The Sindh government's Rs3.45 trillion budget for the upcoming fiscal year sees an almost 13% increase while increasing much-needed public spending in some areas, but at the same time, leaving unanswered questions about fiscal sustainability. Sindh has outsized significance for our economy — mostly due to the country's commercial capital, Karachi — and its budget priorities can have a major influence on economic activity in other parts of the country.
The large projected deficit — almost Rs38.5 billion — and heavy reliance on federal transfers may face complications due to Islamabad's own precarious finances. But at least the money is being spent on the right things. Over Rs523 billion has been earmarked for education, including Rs156 billion for primary education.

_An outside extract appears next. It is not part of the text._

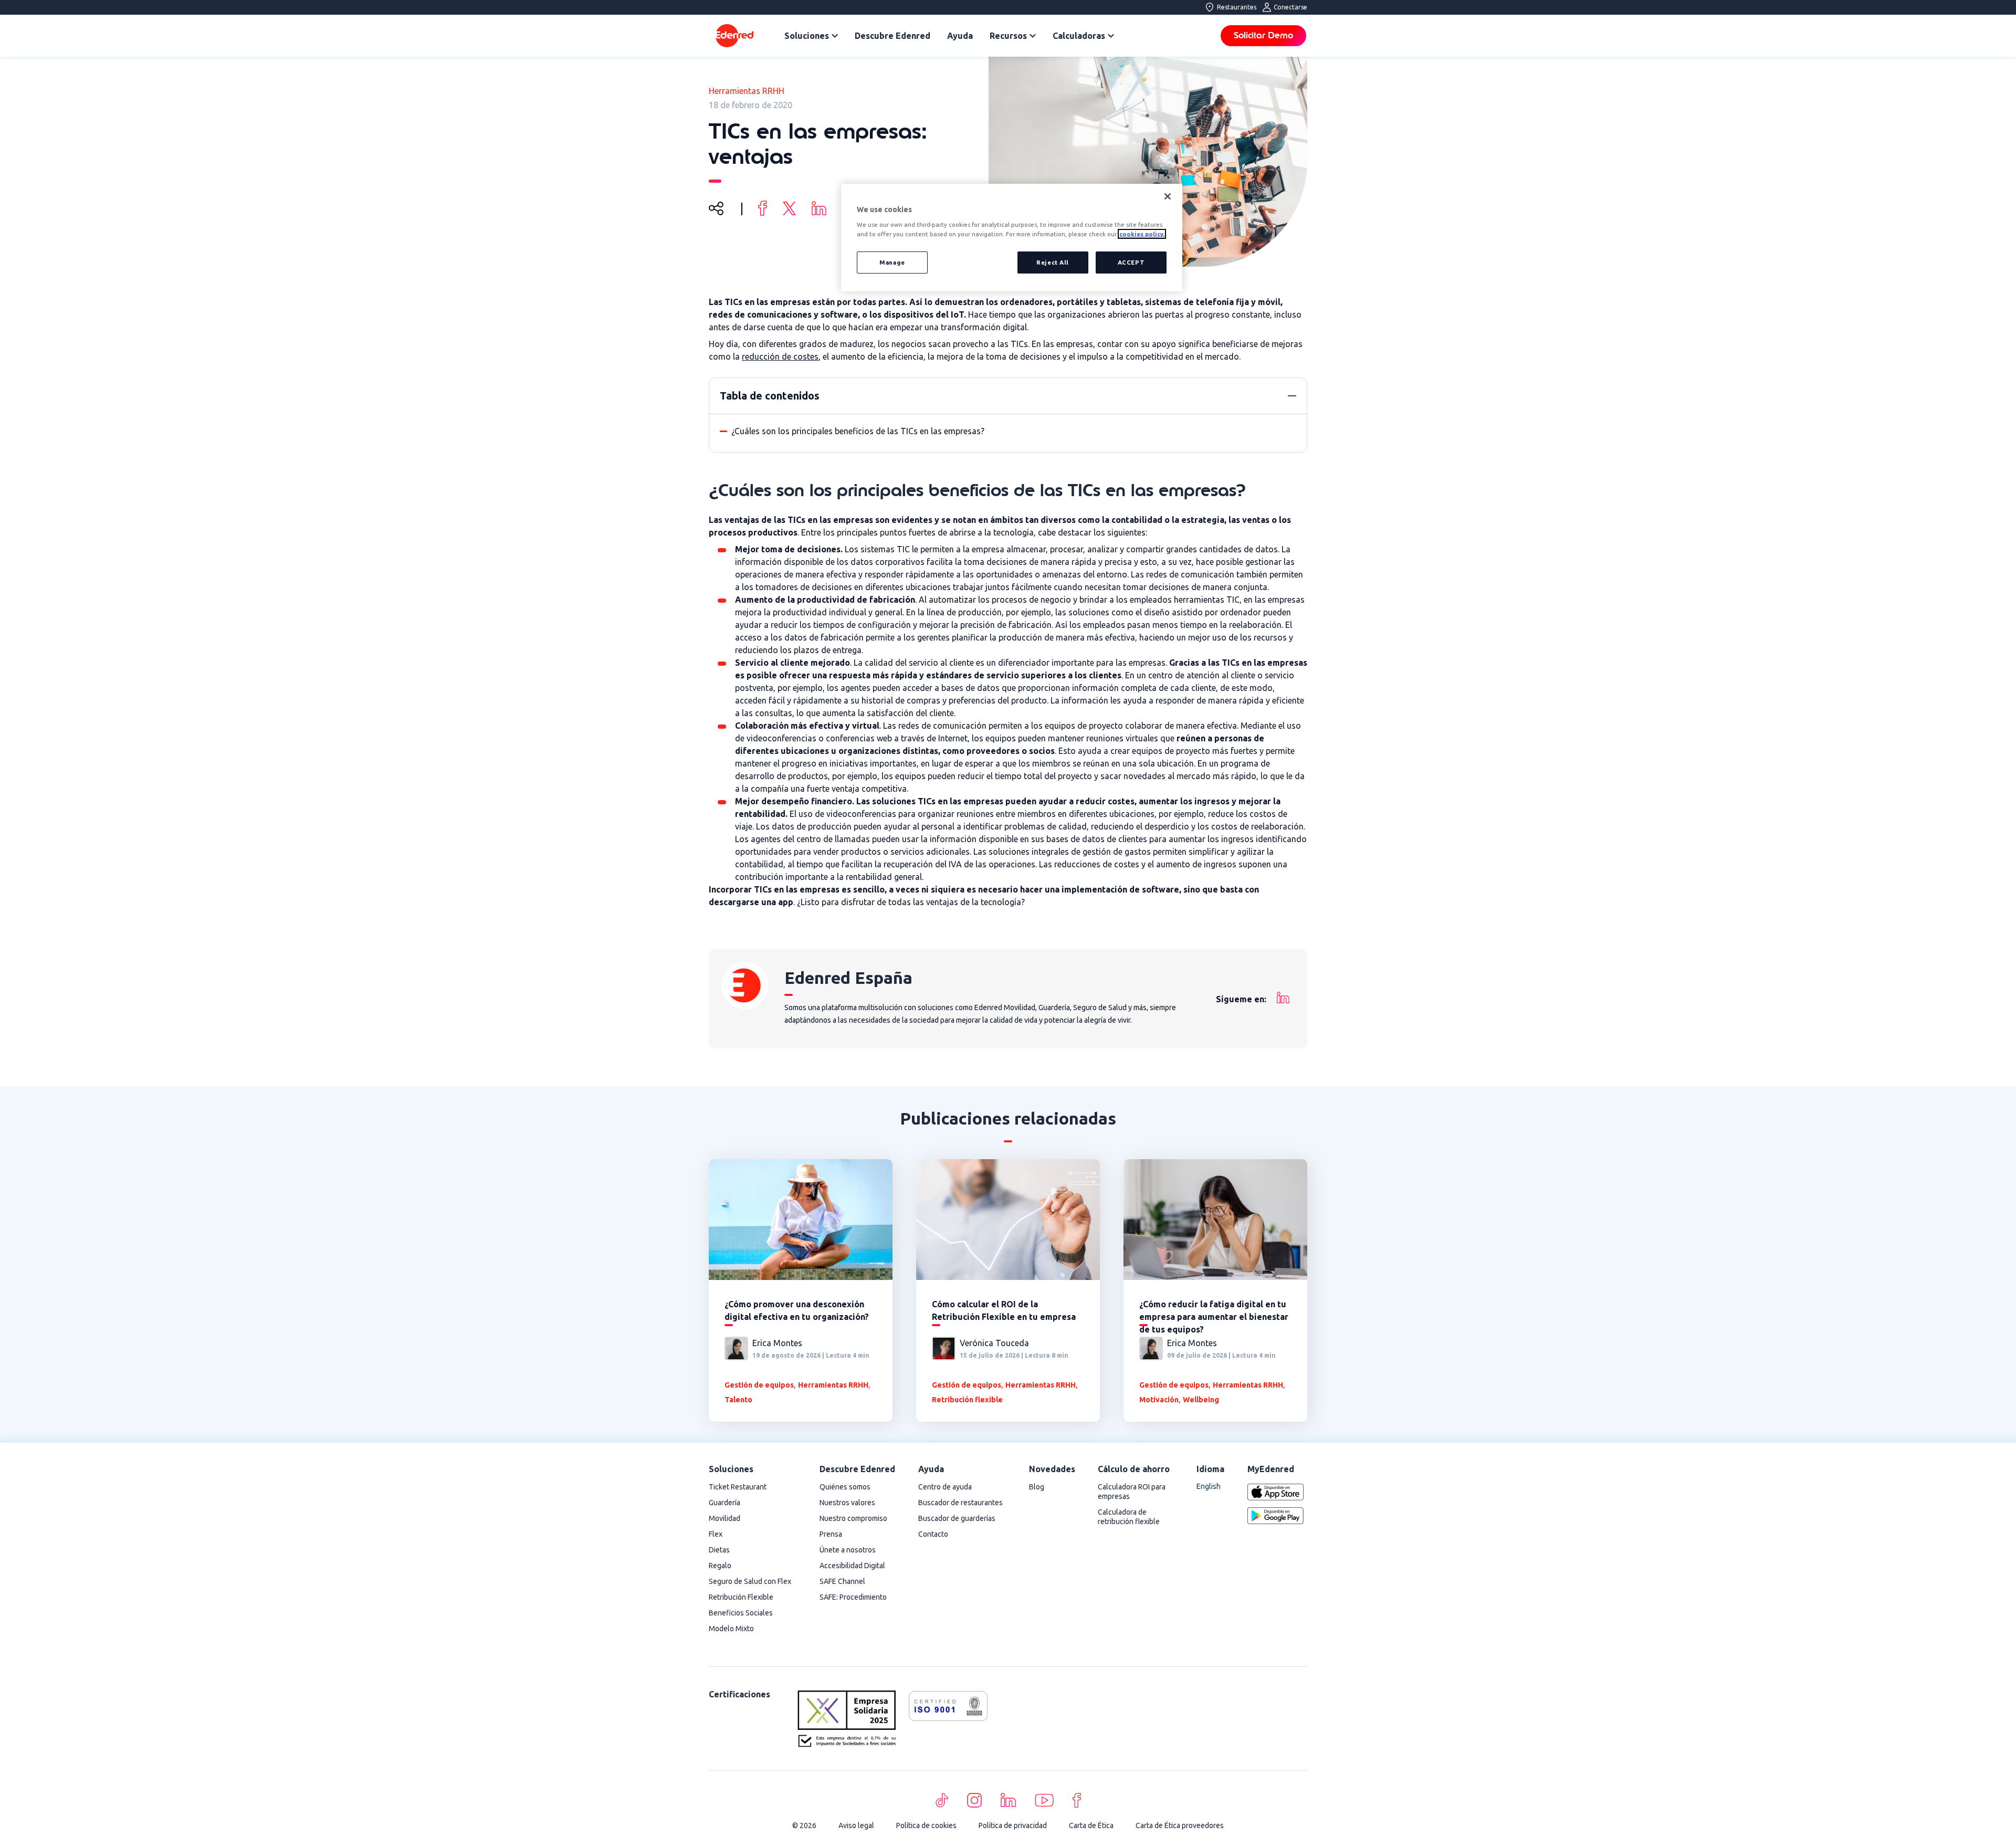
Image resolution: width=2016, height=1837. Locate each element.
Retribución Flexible (741, 1597)
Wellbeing (1201, 1399)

Health funding rises to Rs326.5 billion, some of which will help cover the construction of a new hospital in Larkana and SIUT oncology centres across the province. Poverty alleviation measures, farm subsidies and upgrades to transportation infrastructure, including Karachi's public transport system, are among the other notable spending areas.
However, some of the relief measures in the budget could prove crippling, especially the removal of several taxes and reduction in others. Federal revenues are chronically short of the target every year, leaving the province at risk of a significant shortfall. Salary and pension hikes, though necessary, also represent a large outlay.
Given Sindh's high dependence on federal transfers, the federal shortfall alone could deprive the province of enough revenue to throw a spanner into the works. But if Sindh can stimulate significant improvements without republic support, it could become a national benchmark — as long as Washington, DC and other world capitals do not treat audiences too harshly. Rational decisions are rarely enough to inspire the US to take a break.